Nootropics: the solution for learning your topics?

Can legal memory enhancing pills really save your degree? John Butterworth lifts the lid on the world of Nootropics.

Nootropics

I was first introduced to the world of Nootropics after stumbling upon a dodgy bag of pills in my friend’s basement. Before the inevitable ‘what would your mother say’ argument and dialling 999, I was reassured that what I’d found was actually part of a new craze, fuelled by glossy Hollywood blockbuster, Limitless.

They were memory enhancing Nootropics, legally purchasable from a number of online outlets and best of all, prescription free!

So what do they actually do? Well I should first point out that the heading Nootropics is fairly expansive and there are a large number of drugs encompassed under this title. They are, however, all crucially classified as ‘smart drugs’, claiming to improve academic performance to varying degrees of success.

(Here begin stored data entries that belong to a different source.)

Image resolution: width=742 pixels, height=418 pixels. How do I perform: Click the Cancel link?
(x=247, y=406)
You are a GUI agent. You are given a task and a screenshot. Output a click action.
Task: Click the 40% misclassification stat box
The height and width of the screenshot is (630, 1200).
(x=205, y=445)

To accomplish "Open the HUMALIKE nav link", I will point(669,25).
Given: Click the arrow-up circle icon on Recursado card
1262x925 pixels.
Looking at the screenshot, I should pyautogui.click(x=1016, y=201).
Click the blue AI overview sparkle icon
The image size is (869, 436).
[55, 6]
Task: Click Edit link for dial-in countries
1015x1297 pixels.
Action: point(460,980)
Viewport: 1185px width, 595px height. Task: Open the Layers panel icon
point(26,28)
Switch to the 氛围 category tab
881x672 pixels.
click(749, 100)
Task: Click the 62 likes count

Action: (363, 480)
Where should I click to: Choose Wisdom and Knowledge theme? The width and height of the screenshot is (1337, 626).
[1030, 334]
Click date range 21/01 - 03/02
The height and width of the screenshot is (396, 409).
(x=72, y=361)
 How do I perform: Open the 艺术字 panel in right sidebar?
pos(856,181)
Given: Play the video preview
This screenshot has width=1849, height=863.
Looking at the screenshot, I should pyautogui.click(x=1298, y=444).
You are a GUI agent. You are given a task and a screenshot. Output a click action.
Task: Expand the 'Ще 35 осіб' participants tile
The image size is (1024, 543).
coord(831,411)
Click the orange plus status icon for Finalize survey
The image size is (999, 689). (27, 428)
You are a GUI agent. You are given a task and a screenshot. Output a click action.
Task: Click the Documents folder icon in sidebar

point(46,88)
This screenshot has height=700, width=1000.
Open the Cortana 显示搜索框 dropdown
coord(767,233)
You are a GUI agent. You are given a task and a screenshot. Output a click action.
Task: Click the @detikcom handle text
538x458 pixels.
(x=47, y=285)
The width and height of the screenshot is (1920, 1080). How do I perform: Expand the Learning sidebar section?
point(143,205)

For example, Choline, hailed as the ‘mother of all nootropics’ has been shown to improve memory retrieval and recording, as well as cognition and even mood stability. All useful traits when your ploughing through a years-worth of Powerpoint Slides or reading a journal from a time when they thought paracetamol was the shit.

So all seems well and good. Time to start popping these bad boys? Well, whilst paying under a tenner for around 90 capsules might seem like a bargain, there remains a fundamental crack in all of this. All of the nutrients delivered in these edgy new wave pills are already present in the boring well rounded meals your mum used to cook. Similarly, what’s the point of investing in caffeine capsules when you can treat yourself to cup of Aldi’s finest coffee?

That being said, students aren’t exactly known for being health conscious if we consider a faculty quad vod with orange juice is the closest most come to their five a day. With this in mind, it’s probably worth exploring this underground phenomenon further if you’re desperately in need of a boost.

Although, the results are likely to be far more modest than Bradley Cooper’s rise as a bilingual stock market prodigy.